Slowdown In Global Economy Accompanied By Spike In White-Collar Crime Globally

A report based on a survey done by data company Refinitiv found that there has been an increase in the white-collar crimes such as fraud and money laundering because of an economic slowdown globally.

Refinitiv said that over the last 12 months to the end of March 2019, about 75 per cent of the respondent firms in Asia-Pacific had been prey to such crimes compared to 49 per cent of companies in a survey done a year ago. In the same period globally, 72 per cent of the companies polled were victims of white-collar crime compared to just 47 per cent in the year earlier.

This is the second year that such a survey was conducted by Refinitiv. The survey was responded to by 3,138 large companies each of which had an average annual turnover of at least $33 billion.
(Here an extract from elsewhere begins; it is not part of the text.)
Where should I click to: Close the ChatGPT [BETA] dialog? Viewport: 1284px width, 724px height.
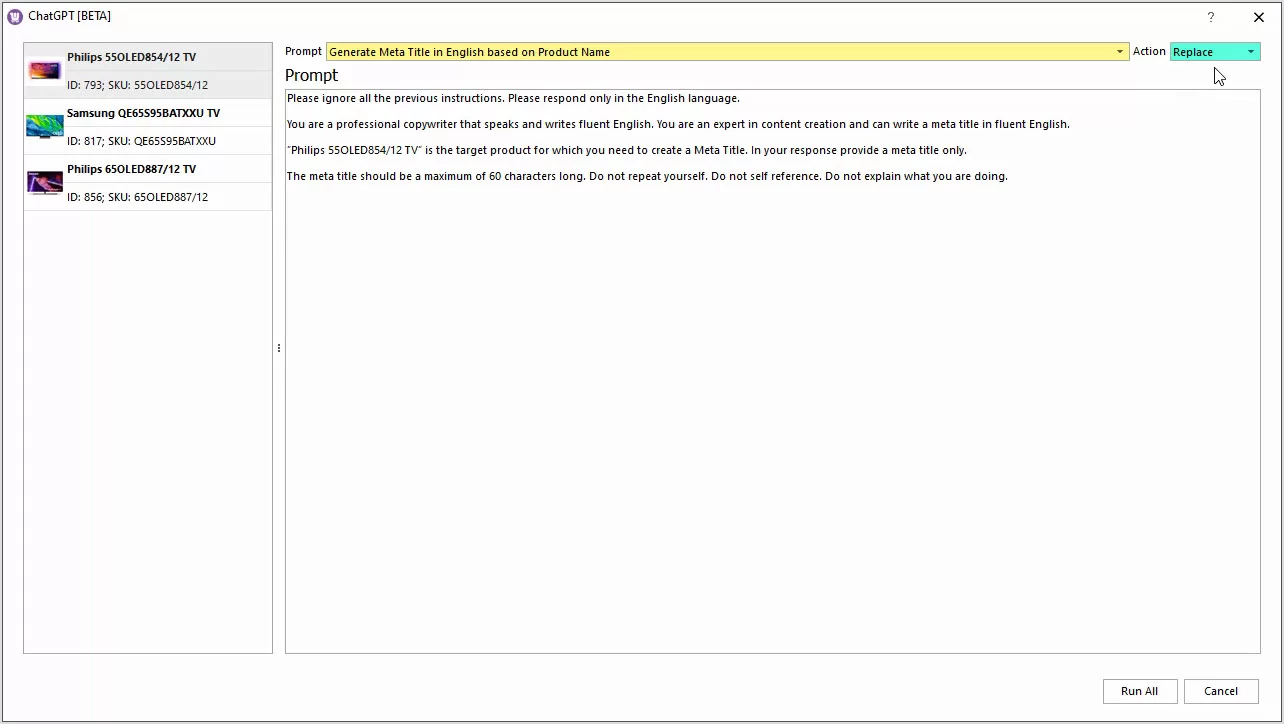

The survey was conducted in March of this year in 24 markets worldwide which included markets of Hong Kong, China, the United States and the United Kingdom.
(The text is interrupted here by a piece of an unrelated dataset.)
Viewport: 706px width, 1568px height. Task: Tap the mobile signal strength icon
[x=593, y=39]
There has been a loss of $1.45 trillion in aggregate turnover because of the costs to companies due to the white-collar crimes and the costs arising because of measures taken to avoid it which included indirect costs of not doing business with certain companies and customers due to suspicious deals.

Even though many companies participating in the survey were aware of the threats posed by such crimes, not enough measures to protect themselves had been taken by the companies, said Neil Pabari, head of North Asia at Refinitiv.

Due diligence on their suppliers or business partners was conducted by about 51 per cent of companies globally, he said, and added that he expected the condition to get better because many of the companies that had been polled by the firm informed that they have increased investments in technology on order to better their internal controls.

Compared to 3.1 per cent last year on the average, about 4 per cent of their turnover was spent by companies to safeguard crime this year.

“About 97 per cent of the respondents believe technology can significantly help with financial crime prevention, but only 44 per cent of them are already using artificial intelligence to identify their customers, or other due diligence. Companies should introduce more technology to prevent losses from fraud and other crime,” Pabari said.

The most receptive companies were found in Mainland China where about 82 per cent companies there were making plans for investing more on digitisation and automation so that white collar crimes can be prevented. In contrast, plans for increase of investments for this purpose were made by only about 54 per cent of Australian companies.

“Financial regulators worldwide need to invest more in technology to crack down on criminals who are now using the internet and other new technology to carry out fraud and other crimes,” said Roy Lo Wa-kei, managing partner of accounting firm ShineWing Hong Kong.

White collar crimes have seen a boost because of a global economic downturn, Lo said.

“Some companies that have not earned enough to cover their expenses or repay debt, may try to use false documents or other methods to cover this up. Individuals who are struggling financially may also be tempted to accept a bribe or commit fraud.”